The New York Times just reported that two White House officials helped provide Nunes with information that President Donald Trump and his associates had been swept up in legal surveillance, just before Nunes briefed Trump himself and then disclosed some of the information to the media and to the House Intelligence Committee that he chairs.

The Times’ sources identified the officials as Ezra Cohen-Watnick, the senior director for intelligence at the National Security Council, and Michael Ellis, national security lawyer in the Office of White House Counsel:

“The officials said that earlier this month, shortly after Mr. Trump wrote on Twitter about being wiretapped on the orders of President Barack Obama, Mr. Cohen-Watnick began reviewing highly classified reports detailing the intercepted communications of foreign officials.

“Officials said the reports consisted primarily of ambassadors and other foreign officials talking about how they were trying to develop contacts within Mr. Trump’s family and inner circle in advance of his inauguration.”

But there’s a problem: This conflicts with what Nunes has apparently said about his source or sources. He has declined to name them, but he and a spokesman have reportedly said and/or strongly suggested it wasn’t White House staff.

Nunes reportedly told Bloomberg’s Eli Lake in an interview Monday “that his source was not a White House staffer and was an intelligence official,” Lake wrote.

A Nunes spokesman, Jack Langer, also told the Los Angeles Times that it wasn’t a White House staffer, the Times reported.

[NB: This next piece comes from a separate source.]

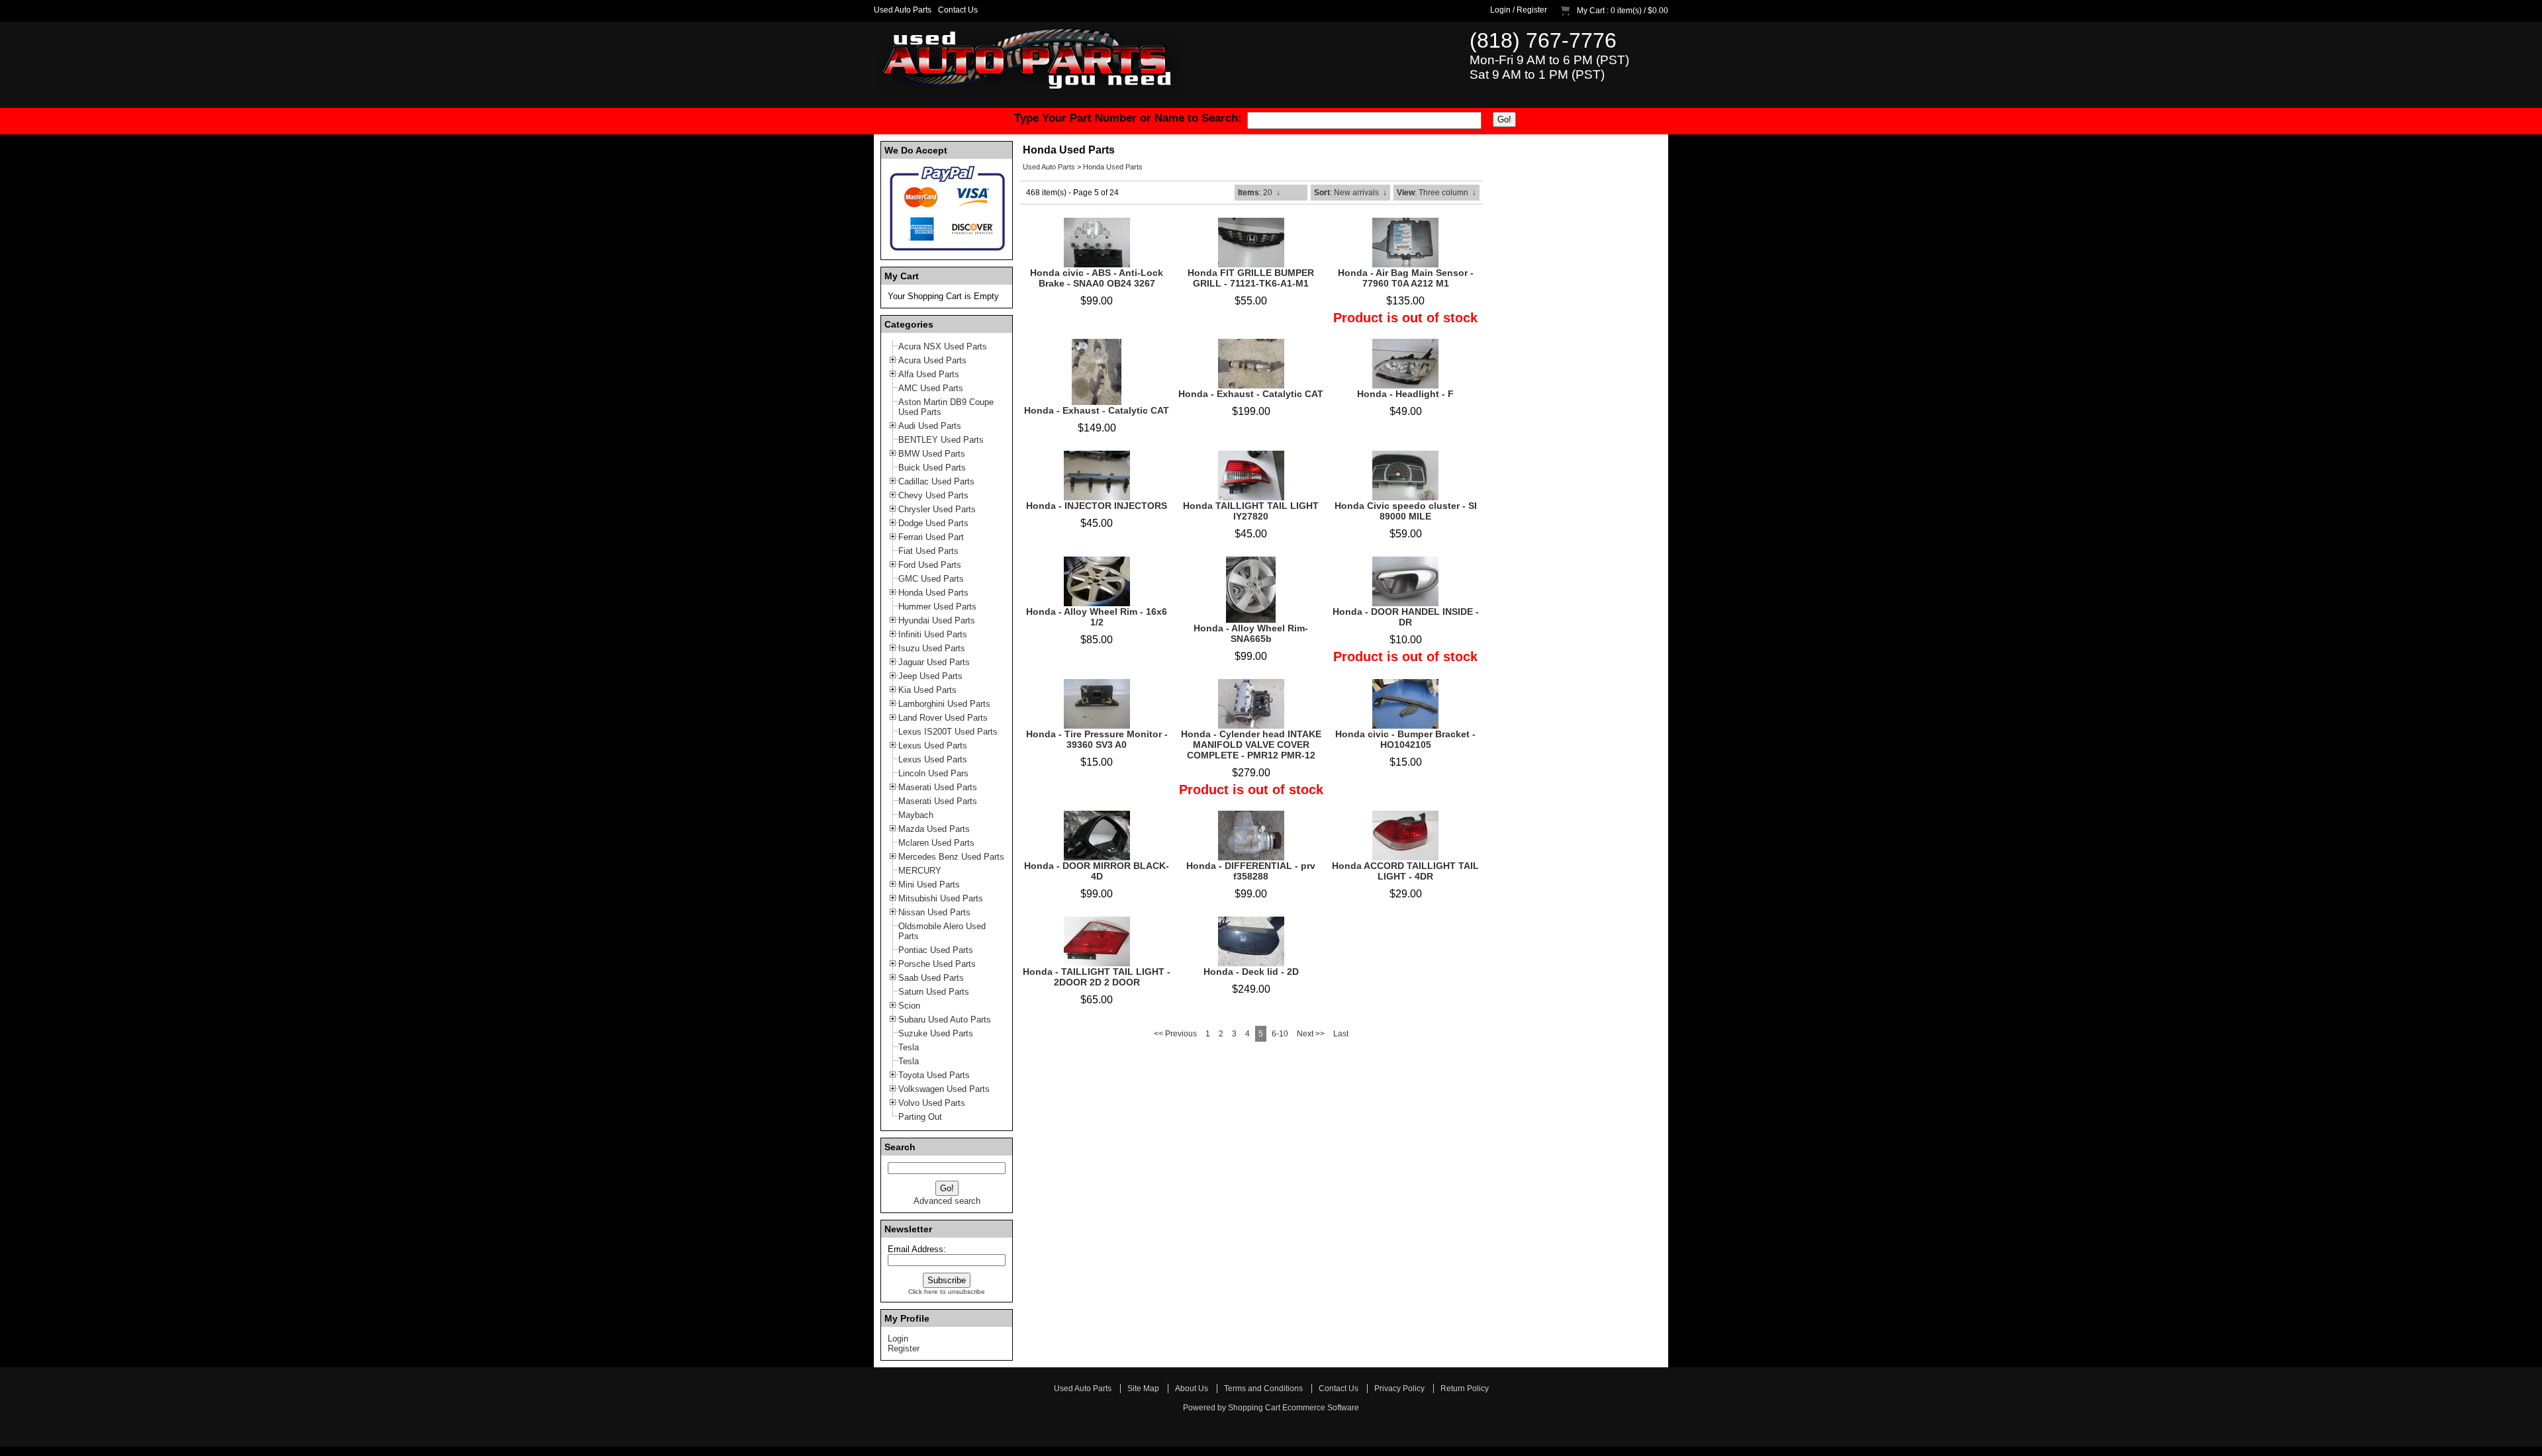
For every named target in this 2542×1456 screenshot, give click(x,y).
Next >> (1311, 1033)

And Nunes again appeared to deny meeting with any White House aides in a Monday afternoon interview with CNN’s Wolf Blitzer:

“BLITZER: In addition going to that secure room to look over these documents, do you have other meetings at the White House? Did you meet with the president or any of his aides while you were there that night?

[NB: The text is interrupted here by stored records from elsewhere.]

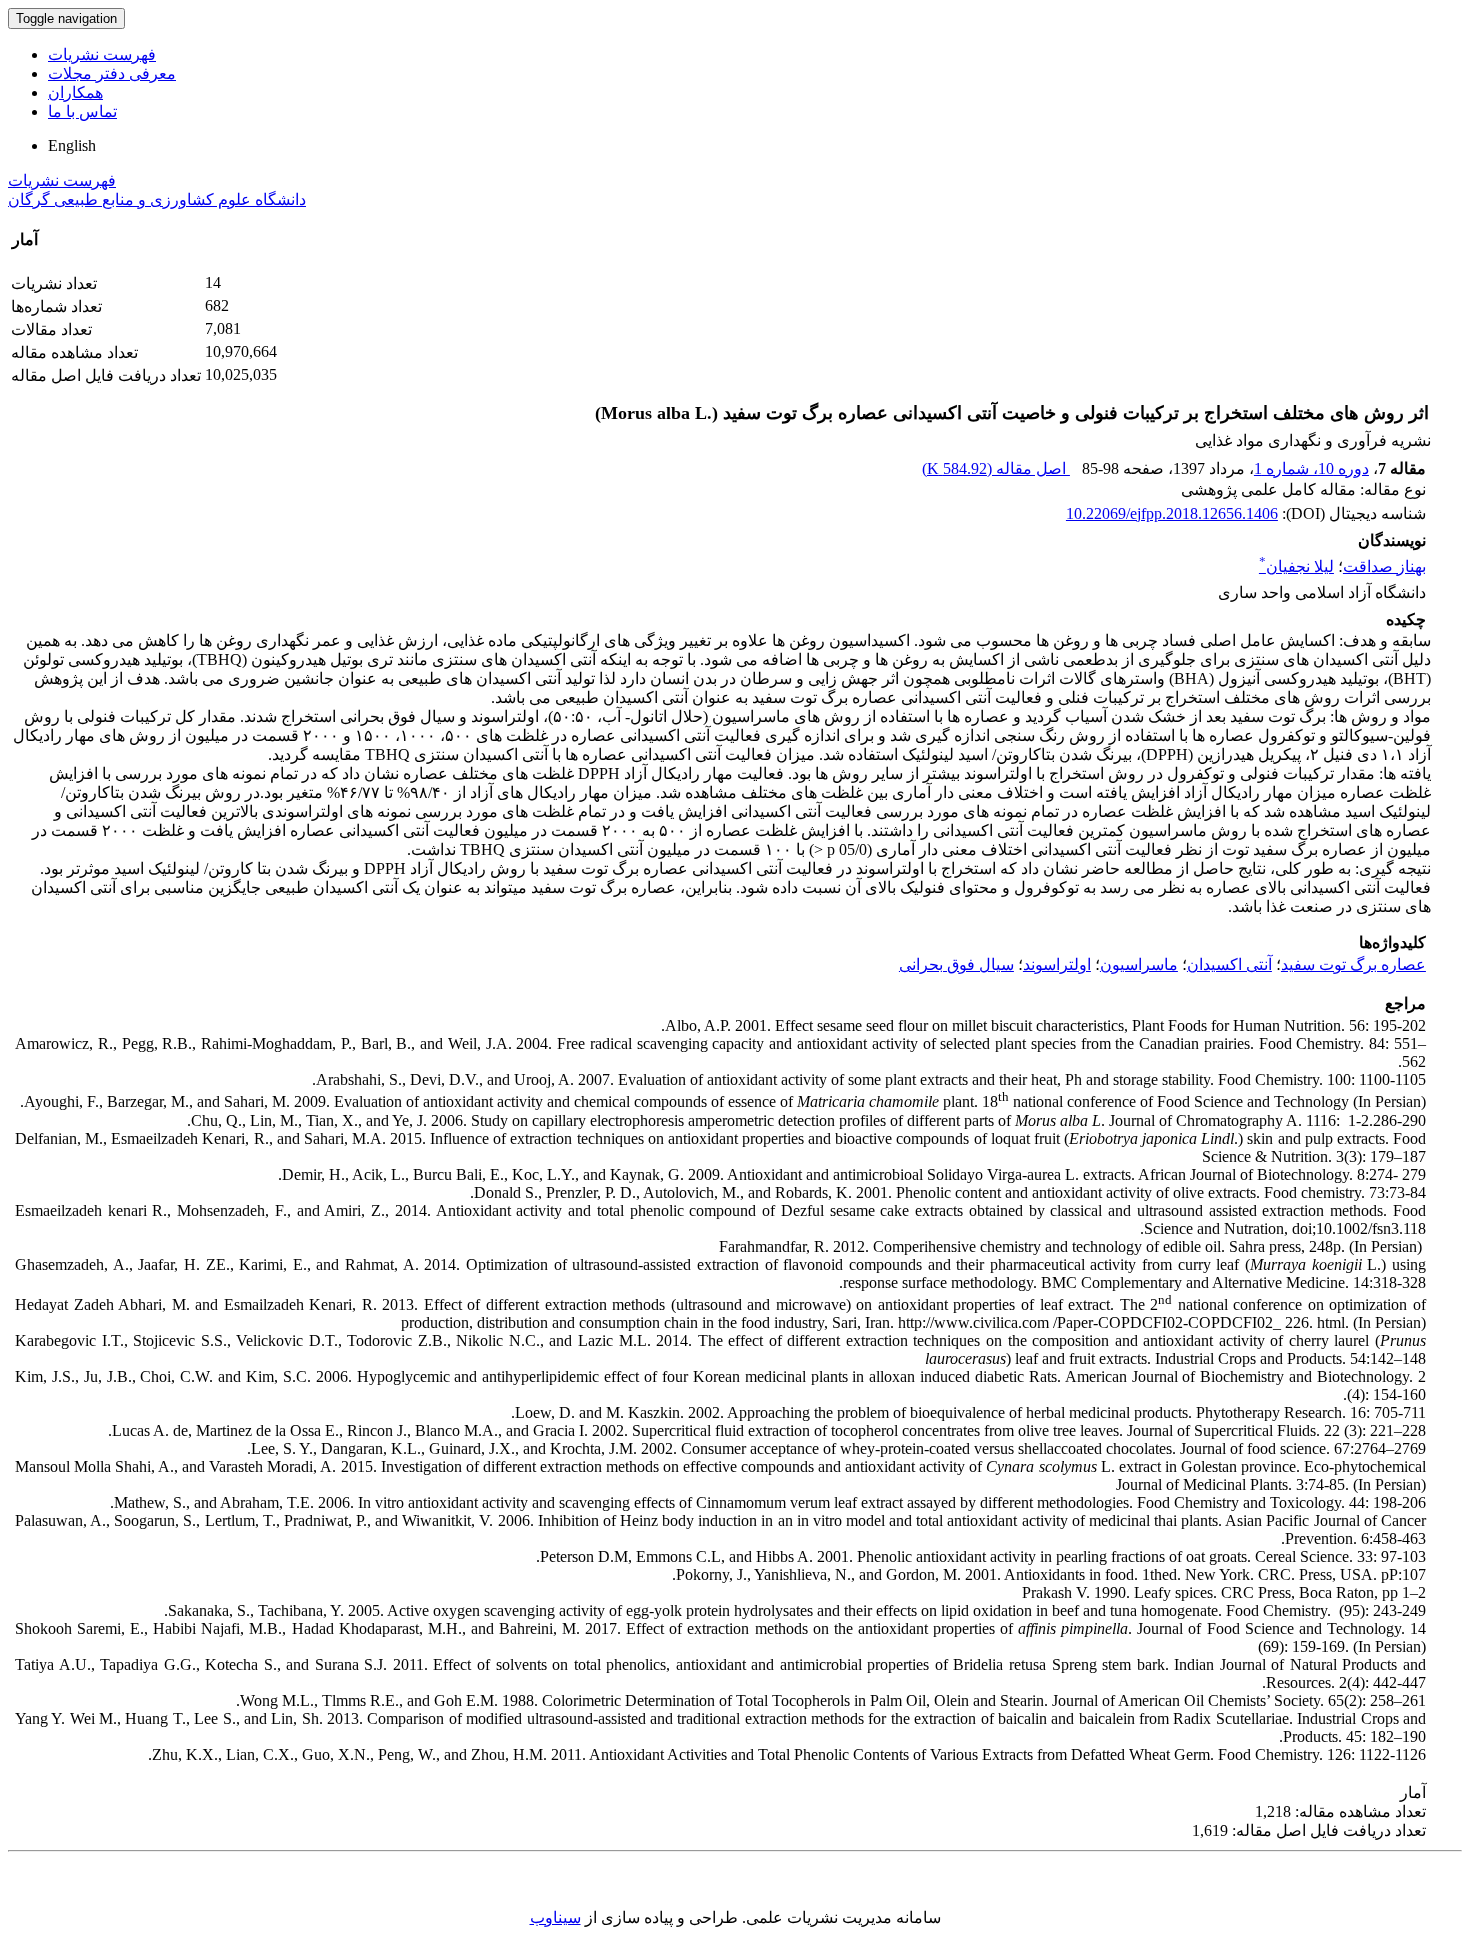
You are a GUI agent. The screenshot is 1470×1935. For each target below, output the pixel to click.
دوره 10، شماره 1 (1311, 468)
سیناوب (555, 1917)
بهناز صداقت (1384, 566)
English (72, 145)
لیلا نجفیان (1296, 566)
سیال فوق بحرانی (956, 964)
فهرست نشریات (102, 54)
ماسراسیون (1139, 964)
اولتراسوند (1057, 964)
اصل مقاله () (996, 468)
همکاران (75, 92)
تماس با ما (82, 111)
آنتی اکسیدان (1229, 964)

“NUNES: No. And in fact, I’m quite sure that people in the West Wing had no idea I was there.”

It wasn’t just Nunes’ team. White House press secretary Sean Spicer, who hasn’t detailed Nunes’s visit to the White House last week, cited Nunes’ comments to Bloomberg on Monday. “He has said, from my understanding on the record, that he did not meet with White House staff,” Spicer said.

And Spicer last week suggested strongly that he doubted it was the White House that provided the information.

“I don’t know why he would brief the speaker, then come down here to brief us on something that we would’ve briefed him on,” Spicer said. “It doesn’t really seem to make a ton of sense. So, I’m not aware of it. But it doesn’t really pass the smell test.”

Nunes hasn’t said much about his sourcing, but he has certainly suggested the only reason that he was on the White House grounds is because the information happened to be there and that it wasn’t something that was fed to him by parties interested in confirming Trump’s evidence-free claim that he was under surveillance during the 2016 election. The Times’ report seriously calls that into question.

We can perhaps expect Nunes to quibble with the definition of a “White House staffer” or what constitutes “any of [Trump’s] aides.” Maybe he’ll argue that the National Security Council is a separate entity. But Ellis works in the White House counsel’s office, so he’s clearly a White House staffer and an aide to the president. And if he and/or Cohen-Watnick played any role in providing information to Nunes, the denials above would be highly misleading, at best.

Spicer declined to comment on the Times report Thursday afternoon, saying he didn’t want to lend credence to any of its details.

Langer took the same line in response to my questions to him: “As he’s stated many times, Chairman Nunes will not confirm or deny speculation about his source’s identity, and he will not respond to speculation from anonymous sources.”

The Times’ report will make that line much more difficult to hold.